The document is amended when the architecture changes. Each amendment is a numbered entry with the date, the author, the summary of the change, the sections affected, and the re-approvals obtained. A material amendment (a change to the model inventory, a change to the regulatory scope, a change to the data-residency posture, a change to the tool-use boundary) requires a re-review by the architecture review board; a non-material amendment (a new observability metric, a change to the canary ramp schedule) may be self-approved by the architect and the peer reviewer.

Notes on use

When to use this template. Every production AI feature, regardless of risk tier.
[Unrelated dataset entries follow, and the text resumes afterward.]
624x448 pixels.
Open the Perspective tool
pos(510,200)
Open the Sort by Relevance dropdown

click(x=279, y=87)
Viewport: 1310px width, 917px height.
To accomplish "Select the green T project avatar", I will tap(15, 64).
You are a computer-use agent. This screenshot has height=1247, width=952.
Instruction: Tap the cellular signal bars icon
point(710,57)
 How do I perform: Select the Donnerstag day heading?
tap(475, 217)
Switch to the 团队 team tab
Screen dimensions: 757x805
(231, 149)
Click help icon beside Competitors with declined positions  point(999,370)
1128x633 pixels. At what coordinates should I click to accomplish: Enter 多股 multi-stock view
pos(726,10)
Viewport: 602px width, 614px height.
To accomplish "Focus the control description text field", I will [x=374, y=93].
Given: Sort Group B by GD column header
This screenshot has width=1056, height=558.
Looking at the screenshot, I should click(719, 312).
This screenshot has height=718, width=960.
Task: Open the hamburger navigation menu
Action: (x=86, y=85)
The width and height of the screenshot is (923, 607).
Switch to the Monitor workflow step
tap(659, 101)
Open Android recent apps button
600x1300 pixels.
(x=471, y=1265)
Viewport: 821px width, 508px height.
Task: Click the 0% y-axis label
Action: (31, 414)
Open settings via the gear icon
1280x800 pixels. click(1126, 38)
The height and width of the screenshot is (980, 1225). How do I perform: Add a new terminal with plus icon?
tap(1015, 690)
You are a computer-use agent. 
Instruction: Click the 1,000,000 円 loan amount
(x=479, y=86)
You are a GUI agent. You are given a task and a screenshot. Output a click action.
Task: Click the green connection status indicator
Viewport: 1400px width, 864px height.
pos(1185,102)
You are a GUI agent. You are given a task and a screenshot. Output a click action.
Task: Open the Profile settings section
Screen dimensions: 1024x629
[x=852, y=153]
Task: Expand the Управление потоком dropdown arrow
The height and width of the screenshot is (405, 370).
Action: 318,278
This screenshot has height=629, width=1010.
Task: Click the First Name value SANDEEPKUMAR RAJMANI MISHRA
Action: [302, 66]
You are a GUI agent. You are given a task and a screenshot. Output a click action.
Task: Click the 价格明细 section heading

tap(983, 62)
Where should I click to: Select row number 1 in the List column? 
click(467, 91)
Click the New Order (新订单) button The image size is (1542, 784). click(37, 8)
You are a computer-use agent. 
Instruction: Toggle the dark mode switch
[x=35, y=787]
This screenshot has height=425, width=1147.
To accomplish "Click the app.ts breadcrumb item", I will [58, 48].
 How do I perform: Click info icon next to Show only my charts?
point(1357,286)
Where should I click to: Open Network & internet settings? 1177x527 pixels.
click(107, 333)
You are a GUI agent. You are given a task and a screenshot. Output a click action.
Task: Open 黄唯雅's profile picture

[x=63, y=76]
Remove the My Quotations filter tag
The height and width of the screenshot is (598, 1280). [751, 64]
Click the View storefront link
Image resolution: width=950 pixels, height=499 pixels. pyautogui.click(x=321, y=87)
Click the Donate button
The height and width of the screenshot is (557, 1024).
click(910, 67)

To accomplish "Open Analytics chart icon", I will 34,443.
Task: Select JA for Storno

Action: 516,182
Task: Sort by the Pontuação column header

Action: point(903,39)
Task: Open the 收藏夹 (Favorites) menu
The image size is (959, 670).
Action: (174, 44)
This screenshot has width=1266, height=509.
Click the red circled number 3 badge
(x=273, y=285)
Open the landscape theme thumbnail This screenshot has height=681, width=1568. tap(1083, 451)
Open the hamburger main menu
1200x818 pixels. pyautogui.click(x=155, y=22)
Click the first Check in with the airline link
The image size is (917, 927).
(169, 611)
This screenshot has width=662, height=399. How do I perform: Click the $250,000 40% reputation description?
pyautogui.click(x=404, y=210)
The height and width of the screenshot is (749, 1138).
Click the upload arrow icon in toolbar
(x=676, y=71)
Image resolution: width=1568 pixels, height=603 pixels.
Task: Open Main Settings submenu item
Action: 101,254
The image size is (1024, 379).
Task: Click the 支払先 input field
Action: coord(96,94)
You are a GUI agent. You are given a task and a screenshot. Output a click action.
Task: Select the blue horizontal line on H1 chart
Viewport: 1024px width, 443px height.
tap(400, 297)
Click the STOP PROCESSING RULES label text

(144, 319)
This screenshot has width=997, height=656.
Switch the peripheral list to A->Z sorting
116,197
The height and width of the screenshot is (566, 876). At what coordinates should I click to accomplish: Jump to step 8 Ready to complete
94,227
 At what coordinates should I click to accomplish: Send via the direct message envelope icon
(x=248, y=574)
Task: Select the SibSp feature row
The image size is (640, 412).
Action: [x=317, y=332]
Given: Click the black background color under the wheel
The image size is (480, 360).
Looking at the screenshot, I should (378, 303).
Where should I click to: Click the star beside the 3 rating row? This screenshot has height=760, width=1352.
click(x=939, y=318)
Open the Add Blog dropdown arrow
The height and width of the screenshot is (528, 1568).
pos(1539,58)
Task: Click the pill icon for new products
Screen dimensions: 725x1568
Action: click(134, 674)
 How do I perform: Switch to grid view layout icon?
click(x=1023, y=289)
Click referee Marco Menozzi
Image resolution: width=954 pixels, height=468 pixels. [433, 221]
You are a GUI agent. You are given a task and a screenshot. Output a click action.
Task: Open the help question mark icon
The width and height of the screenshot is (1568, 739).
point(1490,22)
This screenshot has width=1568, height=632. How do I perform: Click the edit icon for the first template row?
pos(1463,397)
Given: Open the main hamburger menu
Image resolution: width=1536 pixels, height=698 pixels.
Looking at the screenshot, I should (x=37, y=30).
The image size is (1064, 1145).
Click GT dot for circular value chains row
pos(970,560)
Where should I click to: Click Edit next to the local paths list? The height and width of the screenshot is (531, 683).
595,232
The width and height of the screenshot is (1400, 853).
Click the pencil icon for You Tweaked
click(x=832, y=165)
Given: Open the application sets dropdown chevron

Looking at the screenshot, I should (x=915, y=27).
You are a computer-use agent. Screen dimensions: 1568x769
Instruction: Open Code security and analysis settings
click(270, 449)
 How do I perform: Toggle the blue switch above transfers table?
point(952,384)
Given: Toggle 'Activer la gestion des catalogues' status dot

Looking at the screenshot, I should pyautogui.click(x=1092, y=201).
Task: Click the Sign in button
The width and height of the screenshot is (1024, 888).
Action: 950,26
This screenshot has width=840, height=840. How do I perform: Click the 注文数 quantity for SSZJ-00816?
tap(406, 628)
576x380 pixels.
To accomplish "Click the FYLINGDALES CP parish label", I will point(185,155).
The template scales to the feature: a small recommendation feature produces a compact document, a high-risk regulated feature produces a longer one.

When a lighter template is acceptable. A pure internal experiment that will not reach production can use a reduced version that covers sections 1, 2, 4, and 7 only. The full template is required before any production traffic is routed.

Common errors in first-time use. Vague scope (“the feature uses an LLM”); non-quantified non-functional requirements (“fast and cheap”); technology-specific reference architecture without the capability-level abstraction; missing retraction-propagation SLA; missing invariant statement for agentic features; missing regulatory mapping for in-scope features. Peer reviewers catch these; architecture review boards treat them as blocking.

What follows. The architecture design document is the parent record. It is cross-referenced by: the evaluation harness spec (Template 2), the RAG data contracts (Template 3), the gateway policy (Template 4), and the agentic runtime SLO sheet (Template 5). Each of those companion artifacts is authored in parallel or downstream of this one.